-Rashes or burn marks on your chest when you leave your phone/laptop to free up a hand for a little passion dining “table of one” down below.
-Induced vertigo while debating synonyms. Like have you’ve already used “round tits” and “candy ass?” Or have this time you stuck mostly to “lush pussy” and “sensual, sofa-shaped lips”?
-Carpal tunnel from writing “lick your clit,” which iPod takes as something asinine as “pull the clutch,” then lining up the cursor, swearing at yourself and opting for the less poetical but mostly functional “I want to touch your stuff.”
-Macular degeneration from staring at a bluescreen in the dark for 45 minutes while you work your way from her “inner thigh” and then by some error of human anatomy/not certain she’s ready yet you dawdle around talking about what your tongue does to her nipple/her reading assignment for the night before getting to “plunging” and “grabbing” and “biting” and all the fun stuff.
-Sore arches. But not because you’re like Mildred Pierce-getting-her-off-with-feet-texts but because your wi-fi sucks and you get all nervous when the signal cuts out and that causes your whole body to tremor.
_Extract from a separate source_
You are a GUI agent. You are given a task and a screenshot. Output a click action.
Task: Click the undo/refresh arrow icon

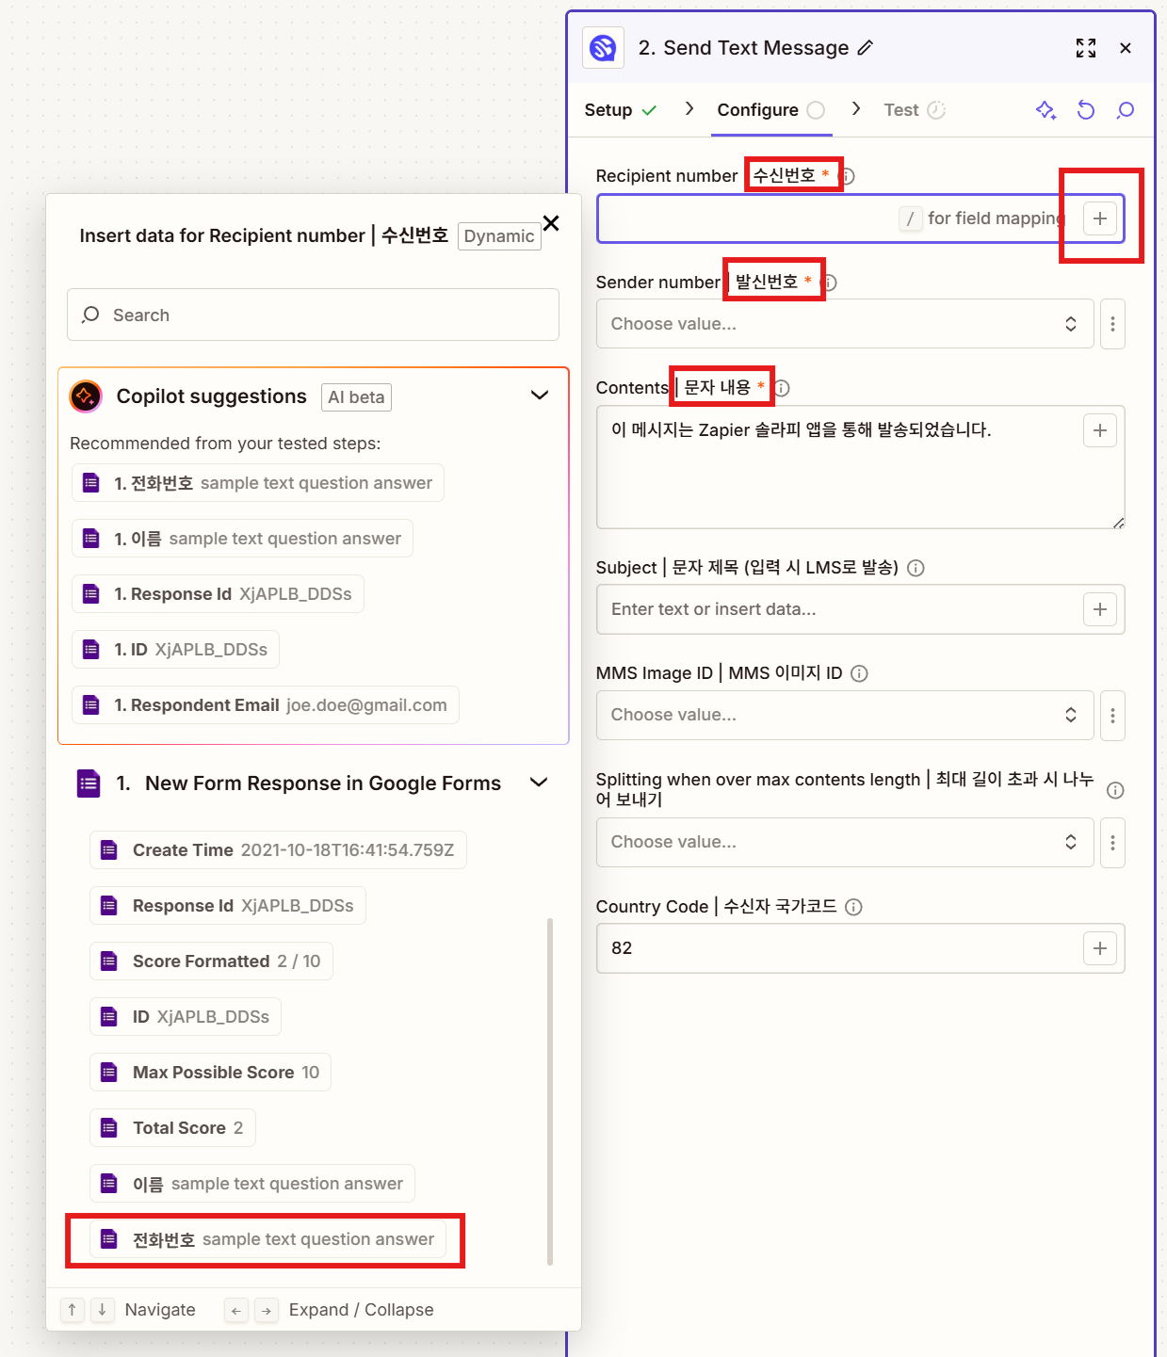pos(1086,110)
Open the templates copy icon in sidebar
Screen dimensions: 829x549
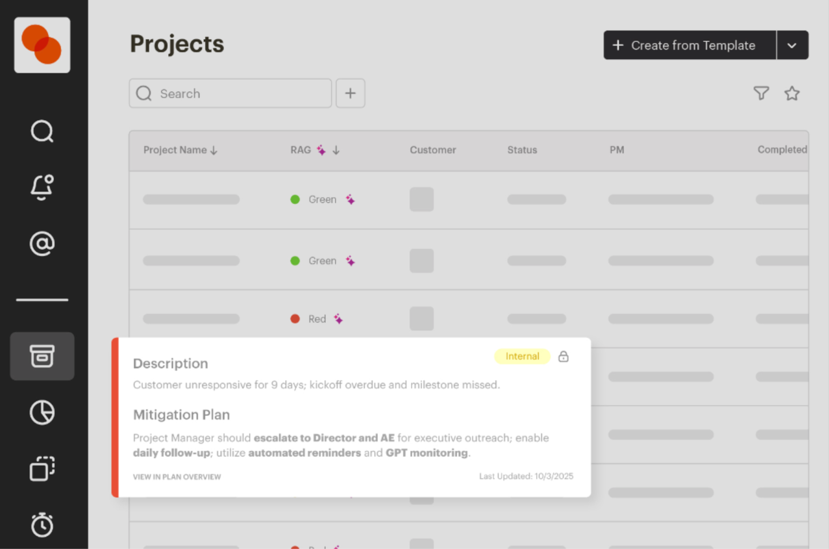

-Occupational therapist-defying back aches because when you’re hunched over at work and your lover has been on an extended family vacation and she is ready to hurl her body into a pit of nearby cobra snakes to be sensually ravaged you gotta close your office door, hold your phone below your desk, and do what any red-blooded American boyfriend would do in such a situation: devise a scheme using your your left hand (so you can both go at the same time) and your right hand for typing adjective laden, albeit efficient language (“you’re so wet” “I’m so hard” “Love when you make me scream” “I’m lying on my nephew’s bed and anyone can see me so hurry the fuck up big boy” that kind of thing) to get her off in the 15 minutes between now and her parents’ scheduled trip to the zoo.